TODO: Fill in steps to download and install RISC-V tools

# Graveyard

## Graph Runtime Execution

The primary execution strategy for running models with MicroTVM is the graph runtime.  Here's a helper function for building a graph runtime module from a Relay function.

In [0]:
def micro_build_graph_runtime(func, device_type, params={}):
    """Create a graph runtime module with a micro device context."""
    with tvm.build_config(disable_vectorize=True):
        with relay.build_config(opt_level=3):
            graph, host_mod, params = relay.build(func, target="c",
                                                  params=params)

    micro_mod = micro.from_source_module(host_mod, device_type)
    ctx = tvm.micro_dev(0)
    graph_mod = graph_runtime.create(graph, micro_mod, ctx)
    return graph_mod, params

Being able to construct a graph runtime module means we can now plug in existing models and they just work.

In [0]:
from tvm.relay.testing import resnet

resnet_func, params = resnet.get_workload(num_classes=10,
                                          num_layers=18,
                                          image_shape=(3, 32, 32))
# Remove the final softmax layer, because uTVM does not currently support
# it.
resnet_func_no_sm = relay.Function(resnet_func.params,
                                   resnet_func.body.args[0],
                                   resnet_func.ret_type)
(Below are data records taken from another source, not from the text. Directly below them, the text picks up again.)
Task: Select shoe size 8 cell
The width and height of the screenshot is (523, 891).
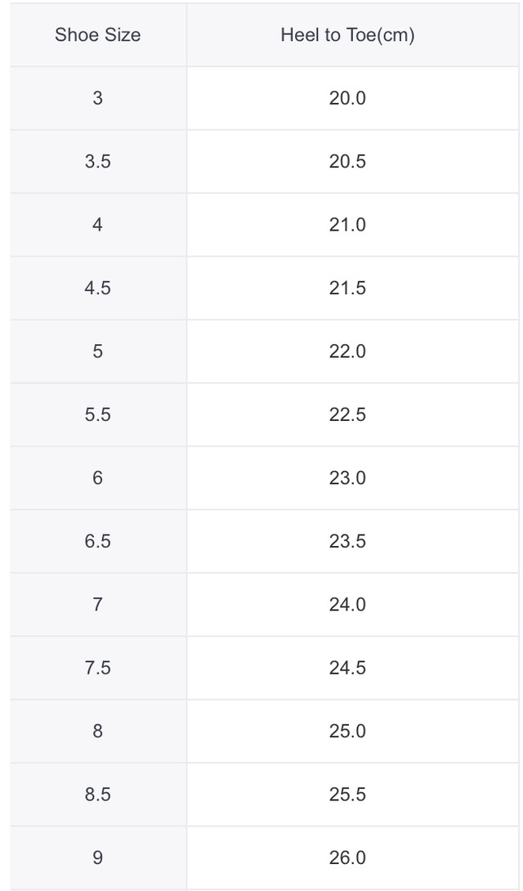Action: pos(98,732)
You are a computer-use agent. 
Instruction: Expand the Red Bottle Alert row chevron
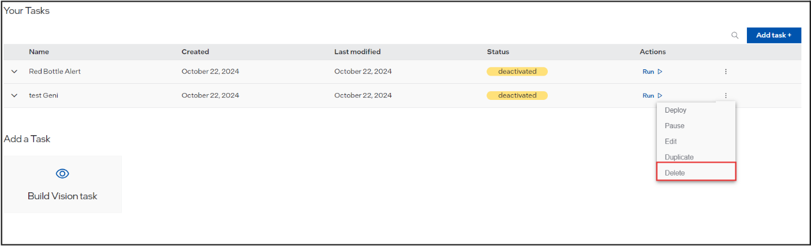coord(14,72)
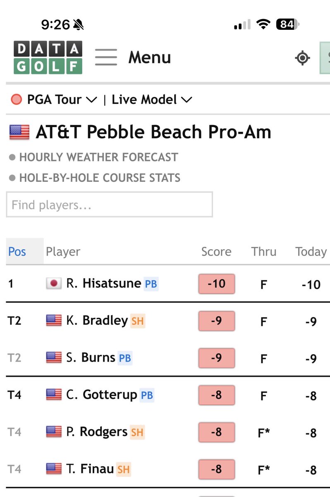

# For now, we use the "host" emulated device for execution.  In the next
# section, we'll implement our own simple low-level device.
device_type = "host"
micro.init(device_type)
mod, params = micro_build_graph_runtime(resnet_func_no_sm, device_type,
                                        params=params)
# Set the model weights.
mod.set_input(**params)
# Generate random input.
data = np.random.uniform(size=mod.get_input(0).shape)
mod.run(data=data)
result = mod.get_output(0).asnumpy()
# We gave a random input, so all we want is a result with some nonzero
# entries.
assert result.sum() != 0.0